RECORDS TO USE
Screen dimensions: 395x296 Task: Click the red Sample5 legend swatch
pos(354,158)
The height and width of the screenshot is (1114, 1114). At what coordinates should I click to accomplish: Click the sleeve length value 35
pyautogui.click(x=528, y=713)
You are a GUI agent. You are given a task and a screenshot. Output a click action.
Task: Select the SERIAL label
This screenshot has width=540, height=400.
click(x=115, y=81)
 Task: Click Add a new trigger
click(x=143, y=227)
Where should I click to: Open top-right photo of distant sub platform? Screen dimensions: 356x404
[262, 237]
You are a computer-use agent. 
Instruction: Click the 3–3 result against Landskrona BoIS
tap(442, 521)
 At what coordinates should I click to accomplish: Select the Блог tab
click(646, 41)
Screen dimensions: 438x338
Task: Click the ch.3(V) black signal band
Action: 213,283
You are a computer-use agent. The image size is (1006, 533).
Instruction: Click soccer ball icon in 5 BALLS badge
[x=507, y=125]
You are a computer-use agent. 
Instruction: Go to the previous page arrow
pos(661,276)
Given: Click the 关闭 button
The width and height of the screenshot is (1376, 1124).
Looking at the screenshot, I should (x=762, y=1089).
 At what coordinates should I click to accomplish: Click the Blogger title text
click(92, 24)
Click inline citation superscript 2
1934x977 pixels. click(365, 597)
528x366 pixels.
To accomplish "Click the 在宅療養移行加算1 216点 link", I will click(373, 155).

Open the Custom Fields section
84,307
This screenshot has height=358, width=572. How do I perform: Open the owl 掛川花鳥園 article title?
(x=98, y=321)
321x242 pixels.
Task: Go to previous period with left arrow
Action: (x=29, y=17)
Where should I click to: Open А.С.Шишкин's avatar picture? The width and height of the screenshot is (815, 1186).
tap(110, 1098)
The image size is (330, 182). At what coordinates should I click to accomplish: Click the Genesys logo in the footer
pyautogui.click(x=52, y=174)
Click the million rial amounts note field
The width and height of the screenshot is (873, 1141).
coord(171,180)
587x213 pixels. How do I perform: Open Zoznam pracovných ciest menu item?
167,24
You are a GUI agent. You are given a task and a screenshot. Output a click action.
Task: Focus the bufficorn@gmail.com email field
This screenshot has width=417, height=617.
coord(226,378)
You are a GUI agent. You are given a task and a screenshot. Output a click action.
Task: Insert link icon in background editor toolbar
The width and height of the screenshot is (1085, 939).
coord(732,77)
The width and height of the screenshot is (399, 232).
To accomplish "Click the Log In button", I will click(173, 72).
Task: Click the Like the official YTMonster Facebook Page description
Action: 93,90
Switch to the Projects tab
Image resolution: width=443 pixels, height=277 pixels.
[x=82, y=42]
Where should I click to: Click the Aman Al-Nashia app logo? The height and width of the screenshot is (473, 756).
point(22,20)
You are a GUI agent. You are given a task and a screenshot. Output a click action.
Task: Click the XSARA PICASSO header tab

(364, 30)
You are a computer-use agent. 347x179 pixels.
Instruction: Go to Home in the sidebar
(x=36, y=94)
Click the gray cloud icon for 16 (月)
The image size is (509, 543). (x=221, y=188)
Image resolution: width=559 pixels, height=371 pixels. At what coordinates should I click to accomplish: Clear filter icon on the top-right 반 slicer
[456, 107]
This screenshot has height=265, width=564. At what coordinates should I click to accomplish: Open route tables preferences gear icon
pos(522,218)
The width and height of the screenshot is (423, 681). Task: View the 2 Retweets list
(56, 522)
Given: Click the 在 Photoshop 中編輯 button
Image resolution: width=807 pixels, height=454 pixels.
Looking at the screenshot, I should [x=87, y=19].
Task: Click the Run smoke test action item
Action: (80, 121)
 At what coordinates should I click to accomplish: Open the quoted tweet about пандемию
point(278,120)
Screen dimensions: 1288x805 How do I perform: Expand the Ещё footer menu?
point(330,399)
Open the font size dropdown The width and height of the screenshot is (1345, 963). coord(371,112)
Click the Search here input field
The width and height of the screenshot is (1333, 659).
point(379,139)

REQUIREMENT
Return all of the above records exactly, leaving no line out.

RESULT BELOW
Screen dimensions: 395x296 Task: Click the red Sample5 legend swatch
pos(354,158)
The height and width of the screenshot is (1114, 1114). At what coordinates should I click to accomplish: Click the sleeve length value 35
pyautogui.click(x=528, y=713)
You are a GUI agent. You are given a task and a screenshot. Output a click action.
Task: Select the SERIAL label
This screenshot has width=540, height=400.
click(x=115, y=81)
 Task: Click Add a new trigger
click(x=143, y=227)
Where should I click to: Open top-right photo of distant sub platform? Screen dimensions: 356x404
[262, 237]
You are a computer-use agent. 
Instruction: Click the 3–3 result against Landskrona BoIS
tap(442, 521)
 At what coordinates should I click to accomplish: Select the Блог tab
click(646, 41)
Screen dimensions: 438x338
Task: Click the ch.3(V) black signal band
Action: 213,283
You are a computer-use agent. The image size is (1006, 533).
Instruction: Click soccer ball icon in 5 BALLS badge
[x=507, y=125]
You are a computer-use agent. 
Instruction: Go to the previous page arrow
pos(661,276)
Given: Click the 关闭 button
The width and height of the screenshot is (1376, 1124).
Looking at the screenshot, I should (x=762, y=1089).
 At what coordinates should I click to accomplish: Click the Blogger title text
click(92, 24)
Click inline citation superscript 2
1934x977 pixels. click(365, 597)
528x366 pixels.
To accomplish "Click the 在宅療養移行加算1 216点 link", I will click(373, 155).

Open the Custom Fields section
84,307
This screenshot has height=358, width=572. How do I perform: Open the owl 掛川花鳥園 article title?
(x=98, y=321)
321x242 pixels.
Task: Go to previous period with left arrow
Action: (x=29, y=17)
Where should I click to: Open А.С.Шишкин's avatar picture? The width and height of the screenshot is (815, 1186).
tap(110, 1098)
The image size is (330, 182). At what coordinates should I click to accomplish: Click the Genesys logo in the footer
pyautogui.click(x=52, y=174)
Click the million rial amounts note field
The width and height of the screenshot is (873, 1141).
coord(171,180)
587x213 pixels. How do I perform: Open Zoznam pracovných ciest menu item?
167,24
You are a GUI agent. You are given a task and a screenshot. Output a click action.
Task: Focus the bufficorn@gmail.com email field
This screenshot has width=417, height=617.
coord(226,378)
You are a GUI agent. You are given a task and a screenshot. Output a click action.
Task: Insert link icon in background editor toolbar
The width and height of the screenshot is (1085, 939).
coord(732,77)
The width and height of the screenshot is (399, 232).
To accomplish "Click the Log In button", I will click(173, 72).
Task: Click the Like the official YTMonster Facebook Page description
Action: 93,90
Switch to the Projects tab
Image resolution: width=443 pixels, height=277 pixels.
[x=82, y=42]
Where should I click to: Click the Aman Al-Nashia app logo? The height and width of the screenshot is (473, 756).
point(22,20)
You are a GUI agent. You are given a task and a screenshot. Output a click action.
Task: Click the XSARA PICASSO header tab

(364, 30)
You are a computer-use agent. 347x179 pixels.
Instruction: Go to Home in the sidebar
(x=36, y=94)
Click the gray cloud icon for 16 (月)
The image size is (509, 543). (x=221, y=188)
Image resolution: width=559 pixels, height=371 pixels. At what coordinates should I click to accomplish: Clear filter icon on the top-right 반 slicer
[456, 107]
This screenshot has height=265, width=564. At what coordinates should I click to accomplish: Open route tables preferences gear icon
pos(522,218)
The width and height of the screenshot is (423, 681). Task: View the 2 Retweets list
(56, 522)
Given: Click the 在 Photoshop 中編輯 button
Image resolution: width=807 pixels, height=454 pixels.
Looking at the screenshot, I should [x=87, y=19].
Task: Click the Run smoke test action item
Action: (80, 121)
 At what coordinates should I click to accomplish: Open the quoted tweet about пандемию
point(278,120)
Screen dimensions: 1288x805 How do I perform: Expand the Ещё footer menu?
point(330,399)
Open the font size dropdown The width and height of the screenshot is (1345, 963). coord(371,112)
Click the Search here input field
The width and height of the screenshot is (1333, 659).
point(379,139)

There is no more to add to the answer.